Cameroun – Lutte contre Boko Haram : Le Lamido de Banyo appelle à combiner la défense opérationnelle et civile

Le lamido (chef traditionnel) et sénateur de la localité camerounaise de Banyo (Extrême-Nord), Mohaman Gabdo Yayha, a appelé à la combinaison des défenses opérationnelle et civile pour éradiquer la secte islamiste Boko Haram qui sévit dans la région septentrionale du pays.

Mohaman-Gabdo-Yahya

Dans une tribune relayée jeudi par les médias locaux, cette notabilité, il souhaite que les populations civiles soient désormais associées à la défense du territoire, convaincu qu’avec l’avènement des attentats kamikazes, «les forces de défense et de sécurité ne sauraient être les seuls remparts de la protection collective».

Pour Mohaman Gabdo Yayha, il s’avère aussi aujourd’hui impératif de travailler à la restauration de la confiance entre les populations et les forces de défense et de sécurité, si le Cameroun veut accroître substantiellement l’efficacité de son système de renseignement.

«Une des pistes pour y parvenir serait d’intensifier davantage la lutte contre la ‘’petite” corruption à l’effet notamment de protéger nos populations contre les exactions de certains éléments de nos forces de sécurité», des exactions répétées surtout dans l’arrière-pays et les zones frontalières et qui ont pour conséquence d’éloigner les populations de ces forces de l’ordre pourtant censées les protéger.

 

Le lamido de Banyo souhaite l’organisation et de l’équipement des comités de vigilance, surtout dans des zones où la présence des forces de sécurité n’est pas assez importante, l’expérience de la lutte contre le phénomène des coupeurs de route ayant enseigné que ces comités de vigilance étaient de redoutables adversaires pour les criminels.

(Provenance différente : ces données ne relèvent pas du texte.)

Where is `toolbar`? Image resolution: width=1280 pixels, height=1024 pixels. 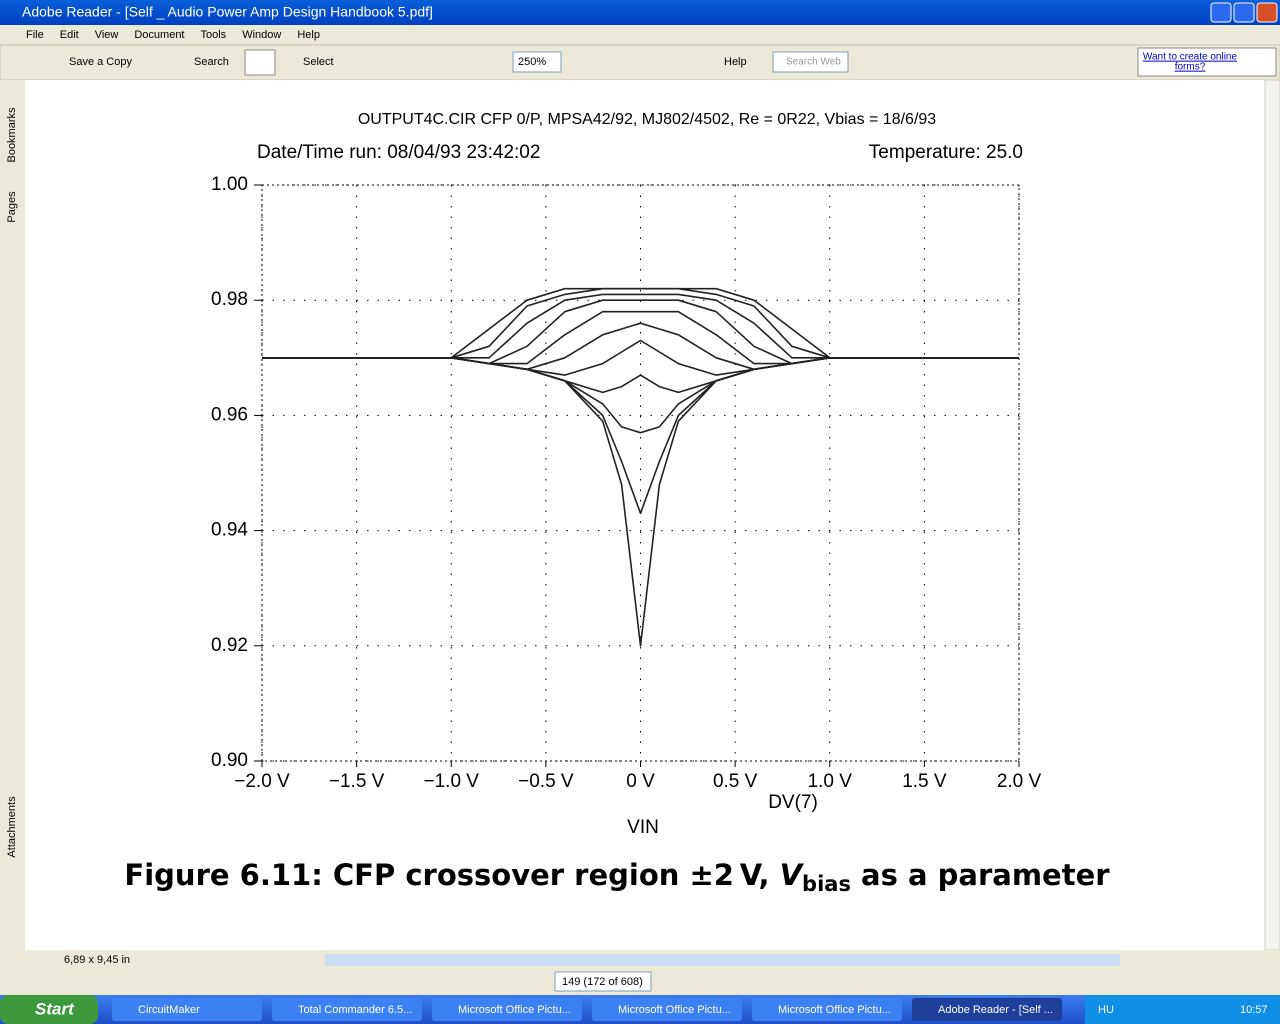 toolbar is located at coordinates (640, 62).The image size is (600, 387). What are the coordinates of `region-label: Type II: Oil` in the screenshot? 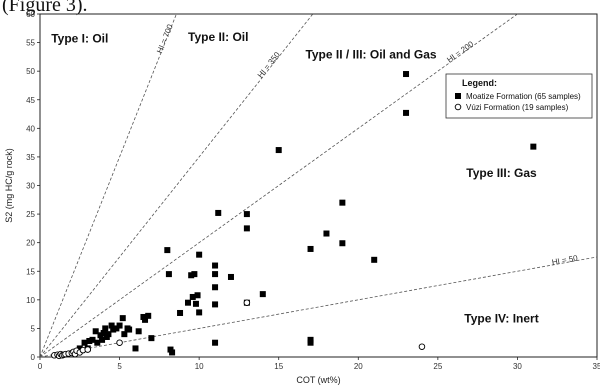 It's located at (218, 37).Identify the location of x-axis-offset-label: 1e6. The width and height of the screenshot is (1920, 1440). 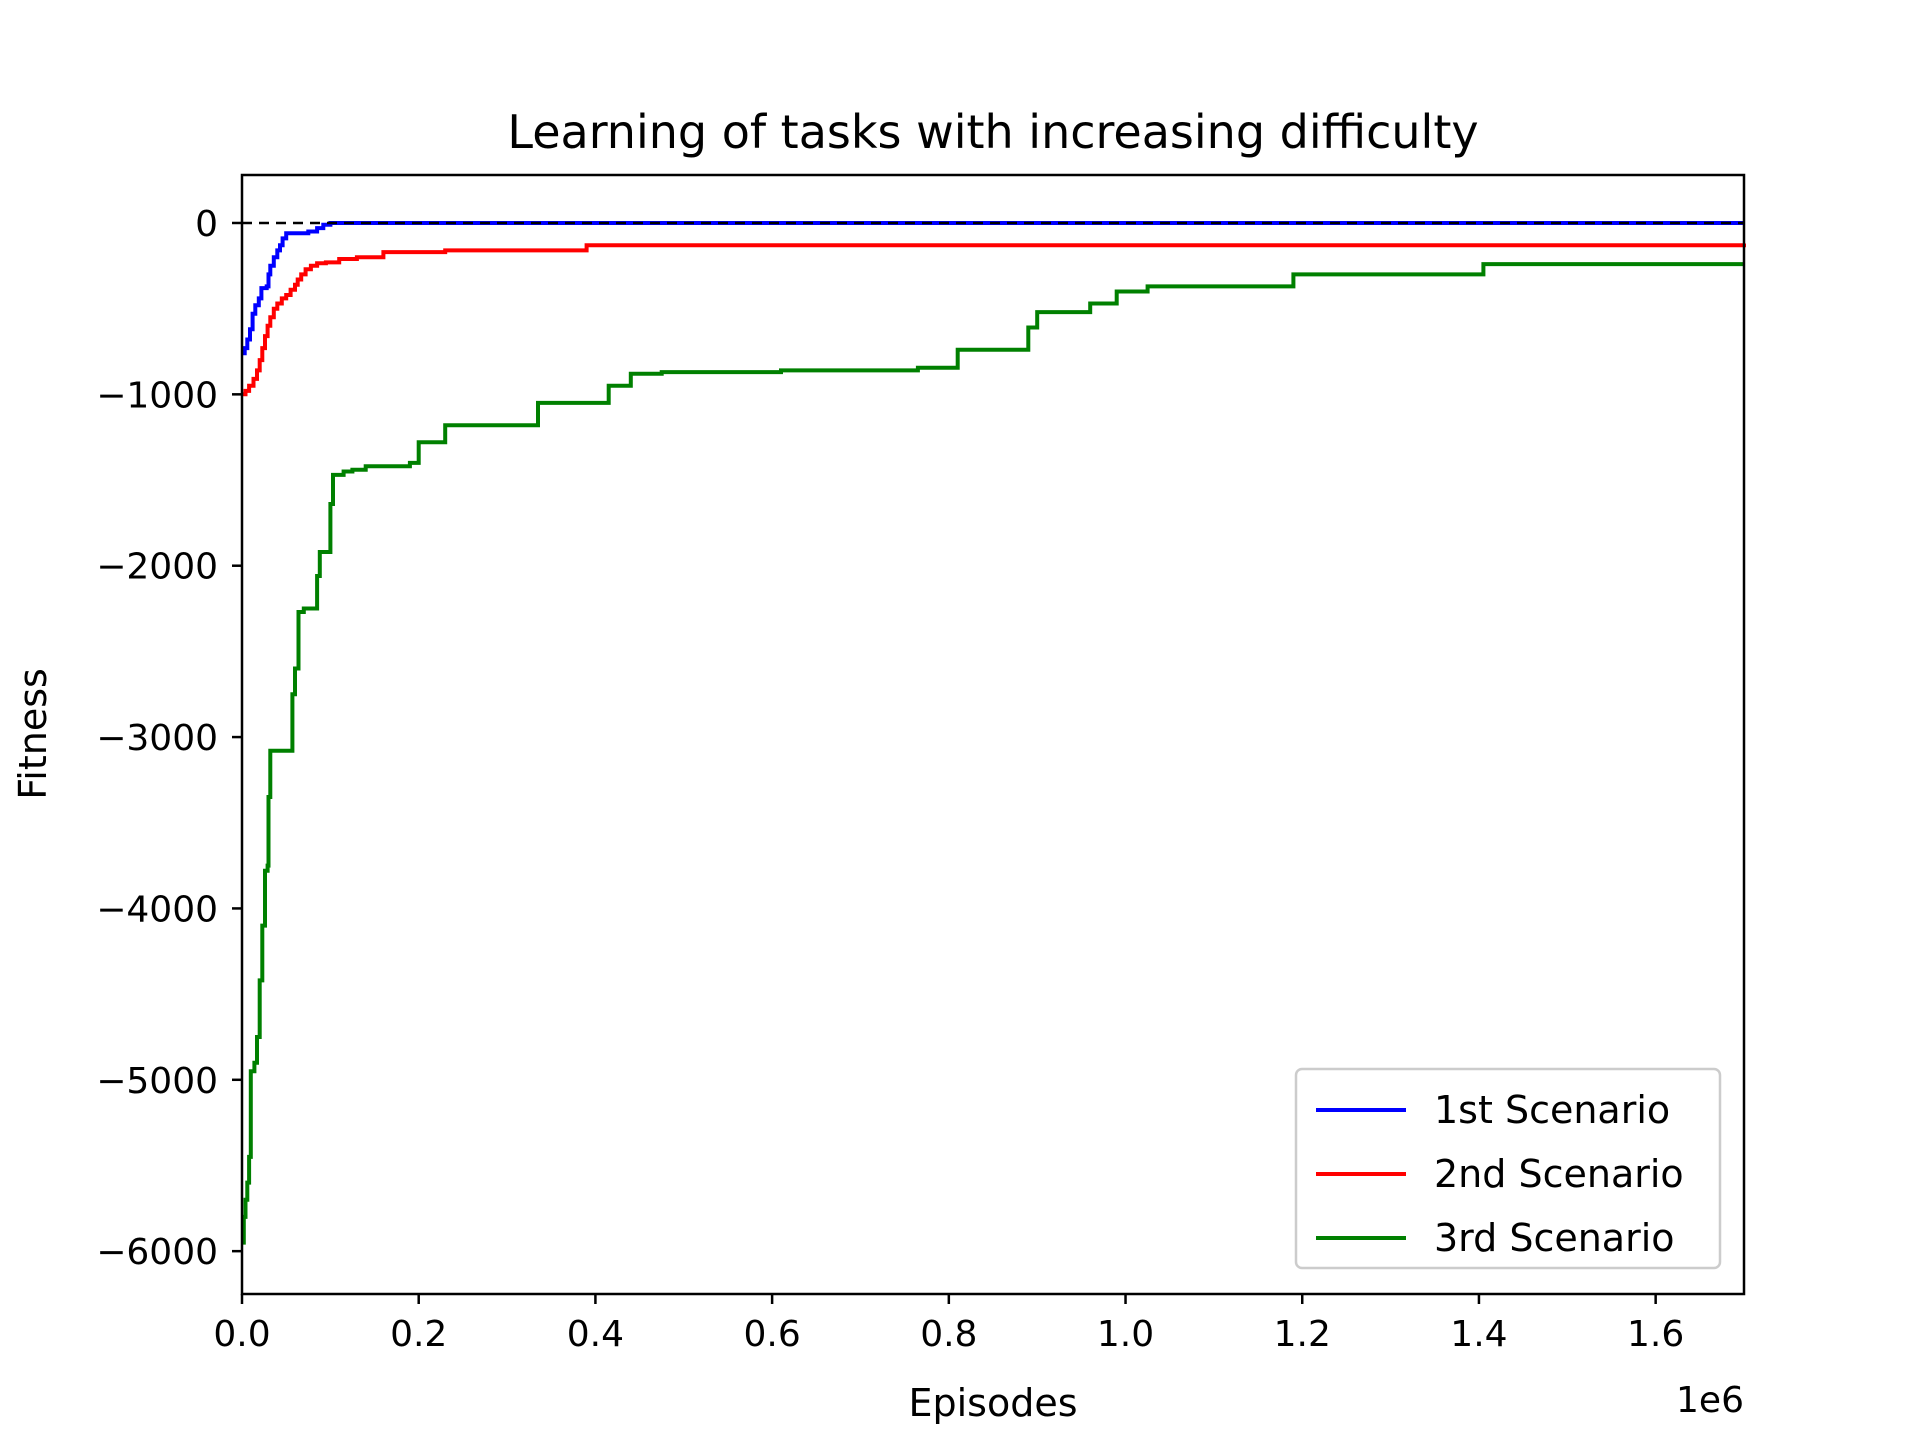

Il ne s’agit pas, explique-t-il, de fournir des fusils d’assaut à ces escouades civiles de veille, mais de moyens et équipements, fussent-ils rudimentaires, pour se défendre avec l’avantage d’une connaissance parfaite du terrain, ceux connaissant les réalités des zones frontalières sachant à quel point il est difficile, pour les forces de sécurité, de surveiller les multiples pistes et sentiers qui relient le Cameroun au voisin nigérian.

Pour Mohaman Gabdo Yayha, l’unique ennemi du Cameroun en ce moment se nomme Boko Haram «et ses complices véritables sont la pauvreté, le chômage des jeunes et l’injustice sociale».